It is argued that governmental concern about the mobilization potential of opposing groups (social movements) has grown during the last years (Cleaver Jr., 1998; Linstroth, 2002). Modern communication technologies, especially the internet, have created an atmosphere surrounding social movements called the “Zapatista Effect”, referring to the internet's ability in having brought the struggle of the Mexican Zapatista movement from the geographical and ideological margins to the center (Cleaver Jr., 1998, p. 622). Contemporary social movements are faced with the concept of “instantaneity with the advent of the Internet” (Linstroth, 2002, p. 212). The internet has linked struggles “challenging dominant policy and ideology in ways that often bypass the nation state” (Cleaver Jr., 1998, p. 637), thereby allowing the capacity for action sought by social movements to become more concrete (Cleaver Jr., 1998). Furthermore, I argue that coordination of actions, exchange of ideas, and calls for solidarity, are additional factors which social movements draw from on a pragmatic level of social protest. The creative use of modern communication technologies, especially the internet, has broadened the spectrum for protesters. 

The impacts of social movements on public policy can extend over a period of time, from winning a specific state policy decision to providing continuing leverage over a political process. In general it is argued that most social movements aim at benefits to flow to a constituency (Amenta & Young, 1999) in the forms of changed laws, policies, regulatory practices and administrative (Goodwin & Jasper, 2003). Social movements can create social change by changing the salience of the issue.

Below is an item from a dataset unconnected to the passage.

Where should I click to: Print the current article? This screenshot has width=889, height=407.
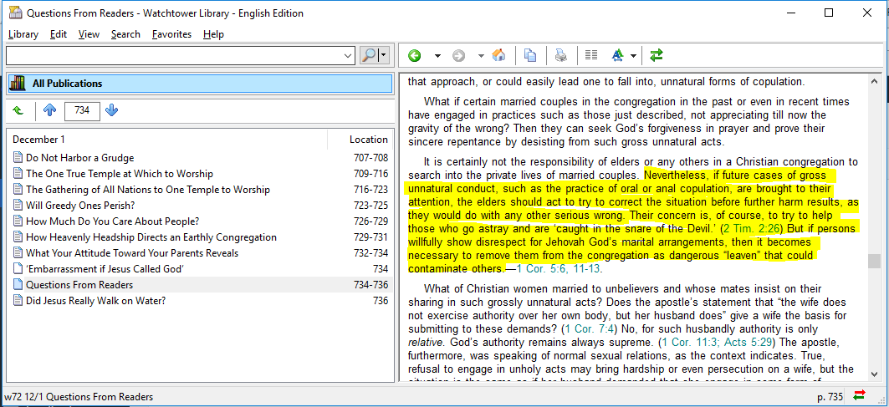(x=561, y=56)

Burstein (1999, p. 16) hypothesizes that “the greater the impact of interest organizations on an issue’s salience to the public, the greater their (indirect) impact on legislative action, provided that there is a discrepancy between the public’s preferences and public policy”. Briefly stated, Burstein (1999) maintains that social movements potentially can change public policy if they are able to change public preference and issue salience, as legislators acting outside of their own self-interests in an electoral agenda will most likely act according to the wishes of the majority of their constituency. 

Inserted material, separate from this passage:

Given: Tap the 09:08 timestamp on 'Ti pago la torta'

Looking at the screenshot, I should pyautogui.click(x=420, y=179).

Institutional change as a consequence of social protest has been examined by numerous scholars. According to Kriesi and Wisler (1999) frames of political institutions have been purposely designed to make it difficult to challenge and change them from the outside. However, the authors further assert that social movements can transform political institutions under certain conditions. First, there has to be a societal crisis, typically of economic character. Second, a master frame must exist that provides citizens with credible alternatives. Third, a movement’s success depends on institutional vulnerability. Fourth, a movement can create a momentum for change only if the established elites cannot maintain control over the masses (Kriesi & Wisler, 1999). 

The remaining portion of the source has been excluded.